_Extract to read:_
————————
In the last few years the Semantic Web gained a momentum supported by the introduction of many related initiatives like the Linked Open Data (LOD)1. From 12 datasets cataloged in 2007, the Linked Open Data cloud has grown to nearly 1000 datasets containing more than 82 billion triples. Data is being published by both public and private sectors and covers a diverse set of domains from life sciences to military. This success lies in the cooperation between data publishers and consumers where users are empowered to find, share and combine information in their applications easily.

We are entering an era where open is the new default. Governments, universities, organizations and even individuals are publicly publishing huge amounts of open data. This openness should be accompanied with a certain level of trust or guarantees about the quality of data. The Linked Open Data is a gold mine for those trying to leverage external data sources in order to produce more informed business decisions (Crawford, 2011).
————————
_Raw data:_
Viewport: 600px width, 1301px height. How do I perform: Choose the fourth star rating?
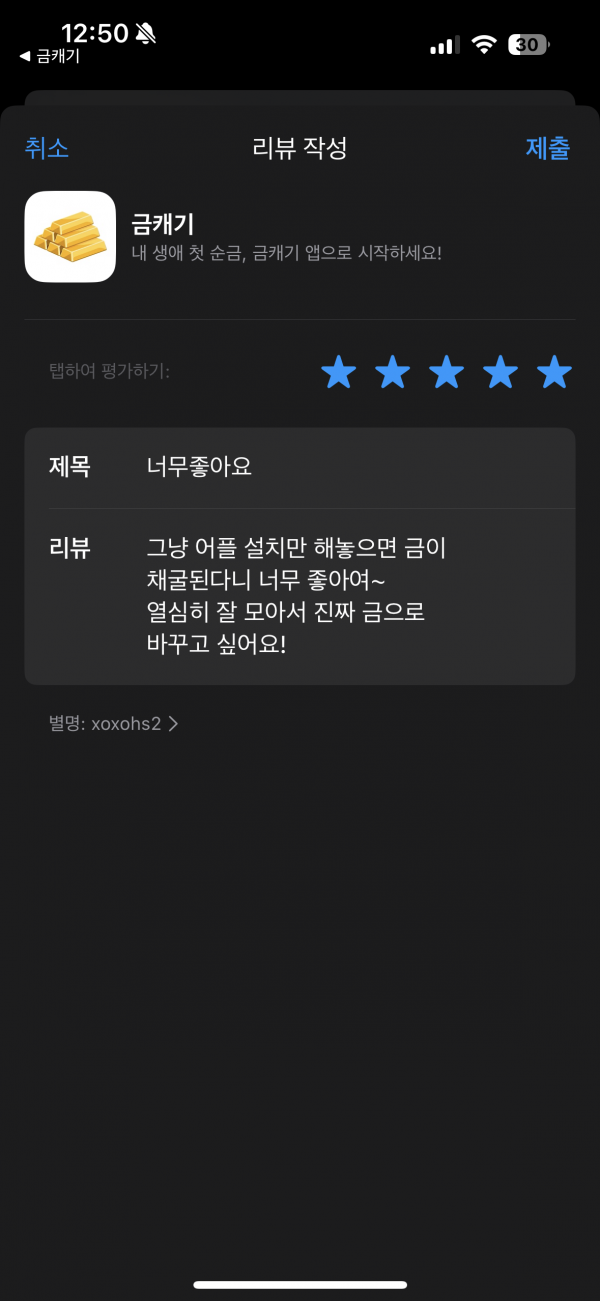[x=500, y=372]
————————
_Requests:_
1. According to the passage on Linked Open Data, how many datasets had been cataloged in 2007?
2. Reproduce the portion of the passage on Linked Open Data between "In the last" and "their applications easily.", inclusive.

_Solved tasks:_
1. 12 datasets

2.
In the last few years the Semantic Web gained a momentum supported by the introduction of many related initiatives like the Linked Open Data (LOD)1. From 12 datasets cataloged in 2007, the Linked Open Data cloud has grown to nearly 1000 datasets containing more than 82 billion triples. Data is being published by both public and private sectors and covers a diverse set of domains from life sciences to military. This success lies in the cooperation between data publishers and consumers where users are empowered to find, share and combine information in their applications easily.